Elvis, John... John, Elvis... se jouent de nous avec une infinie tristesse tout au long de ce roman. Fusionnent leurs âmes chagrines, battent à l'unisson leurs coeurs fatigués de trop d'excès, pareils à l'étoile, qui après avoir brillé si fort à son firmament, se désagrège en poussière. Poussière de corps, poussière de peaux, de cheveux, d'ongles, de rognures, de raclures, le poids d'une vie trop lourde à supporter.
Il m'aura fallu attendre la page 100 pour parvenir à entrer dans ce double récit qui dès les premières pages a provoqué en moi une sensation de malaise tant l'autrice fait mouche en disséquant dans les moindres détails l'état de décrépitude du corps, de l'esprit, le déclin contre lequel on ne saurait lutter, ni vous, ni moi, ni John White, ni Elvis, pauvre Elvis...

C'est bien connu les mythes ne meurent jamais.

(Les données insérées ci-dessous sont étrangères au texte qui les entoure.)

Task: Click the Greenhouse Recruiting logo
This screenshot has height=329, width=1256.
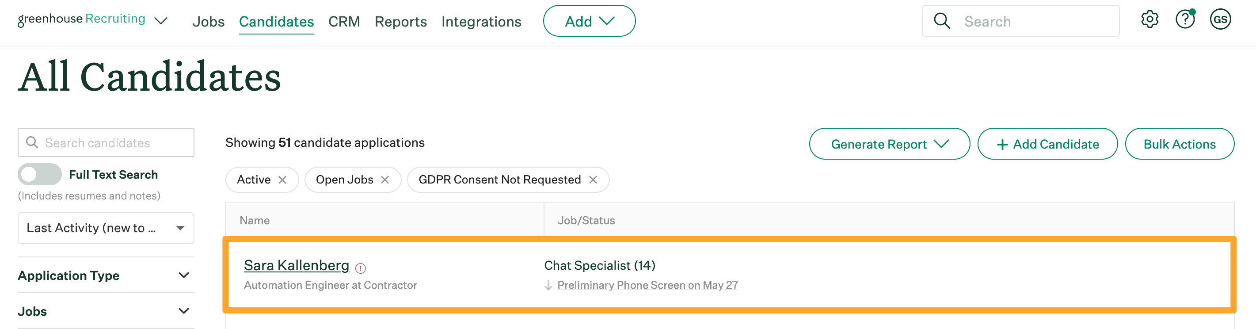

Nombreux sont les adorateurs d'Elvis qui encore aujourd'hui, plus de quatre décennies après sa mort, sont intimement persuadés qu'il est toujours vivant, quelque part, loin, sur une île déserte ou plus près, à Paris. Il aurait refait sa vie sous une nouvelle identité, il aurait 87 ans. Les rumeurs les plus folles ont circulé après sa mort tragique le 16 août 1977, laissant des milliers de fans éplorés dans le manque de leur idole. Aussi Caroline de Mulder n'a pas hésité à se servir de la rumeur et c'est ce qui fait tout le charme de son roman car après tout qu'est-ce que la rumeur si ce n'est un fantasme, une histoire née de l'imaginaire collectif auxquels chacun est libre de croire ou pas le temps d'un récit de 350 pages.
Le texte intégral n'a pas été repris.